L’hypersexualité des jeunes émeut et fait débat.

Publié le par unmondeformidable

L’hypersexualité des jeunes émeut et fait débat. Entre enfance et adolescence, sexualité et pornographie, consentement et contrainte, exploration d’une zone grise. (Par Anna Lietti - Source Le temps. CH. 2 février 2009)

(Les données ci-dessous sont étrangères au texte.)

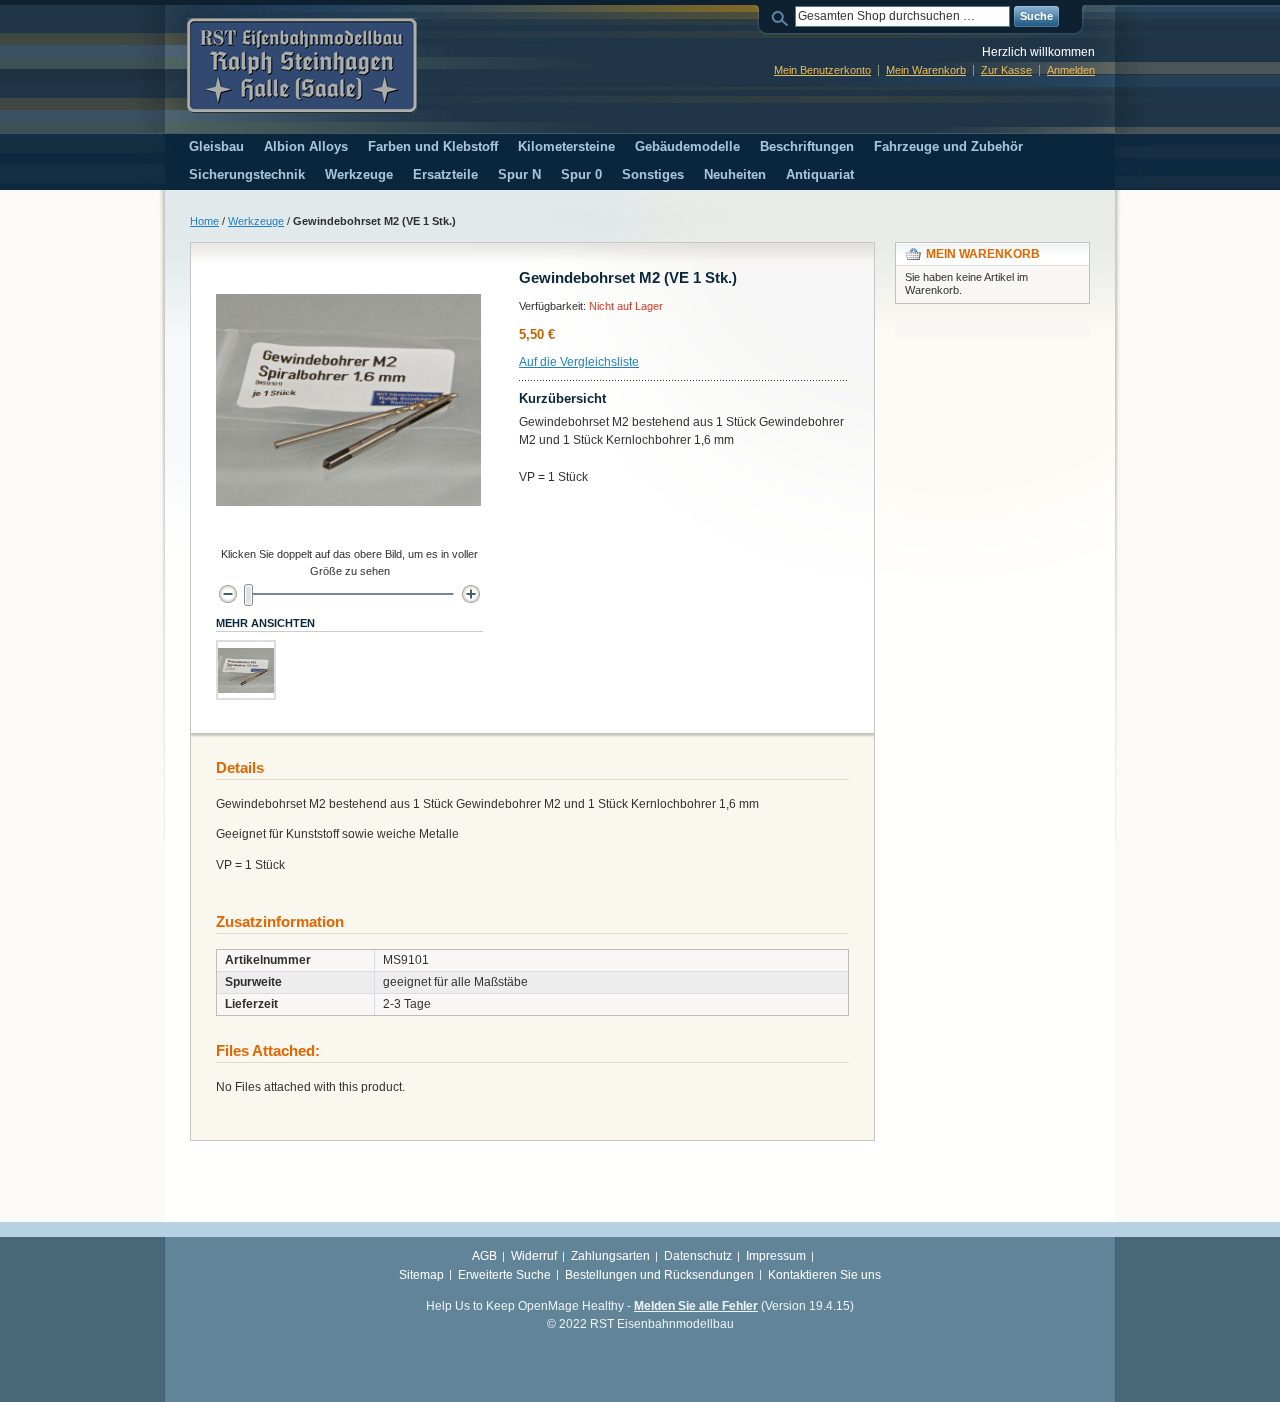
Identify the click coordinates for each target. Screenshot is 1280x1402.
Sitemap (421, 1275)
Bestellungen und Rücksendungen (659, 1275)
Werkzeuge (256, 221)
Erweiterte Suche (504, 1275)
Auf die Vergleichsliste (579, 362)
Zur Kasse (1006, 70)
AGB (484, 1256)
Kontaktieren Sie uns (824, 1275)
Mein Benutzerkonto (822, 70)
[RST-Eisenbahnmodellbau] (302, 65)
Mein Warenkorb (926, 70)
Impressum (776, 1256)
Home (204, 221)
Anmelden (1071, 70)
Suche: (783, 16)
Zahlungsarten (610, 1256)
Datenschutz (698, 1256)
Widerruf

Existent-ils encore, les amoureux de Brassens, ceux qui se bécotent sur les bancs publics? Sûr que oui. Mais les passants ne leur jettent plus que des regards attendris. Non loin d’eux dans le parc, un autre type de couple a pris le relais en tant qu’objet de scandale: il ne s’agit plus d’amoureux mais de «fuck friends». Ils sont parfois si jeunes qu’on ne sait plus s’il faut parler d’enfants ou d’adolescents. Et leur activité buccale s’est nettement déplacée: dans la panoplie de leurs jeux sexuels, la «pipe» (fellation) s’est quasiment substituée à la «pelle» («french kiss»).

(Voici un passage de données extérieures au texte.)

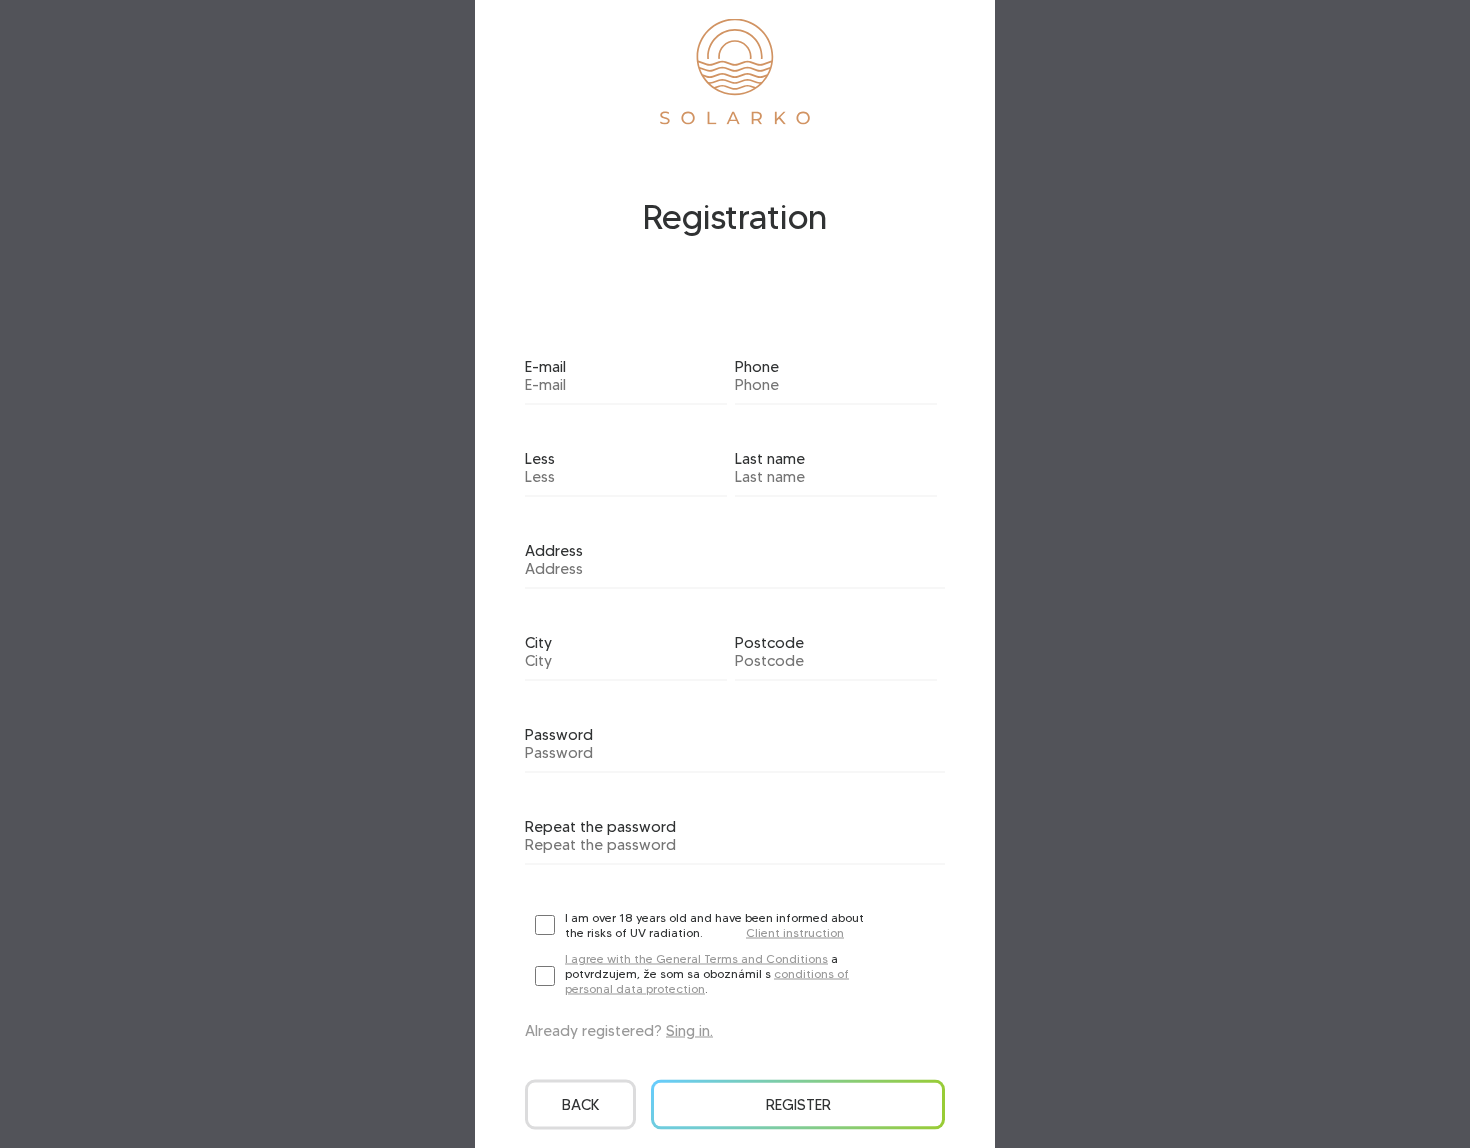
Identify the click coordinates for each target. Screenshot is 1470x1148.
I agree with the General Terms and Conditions (696, 958)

L’hypersexualisation des jeunes émeut et fait débat. Au Québec, elle fait l’objet d’un programme de prévention gouvernemental, tandis que des voix s’élèvent pour affirmer que le phénomène est exagéré (lire ci-dessous). Le fait est que, comme on parle de pratiques sexuelles consentantes, il échappe en grande partie à la statistique et alimente plus d’une légende urbaine.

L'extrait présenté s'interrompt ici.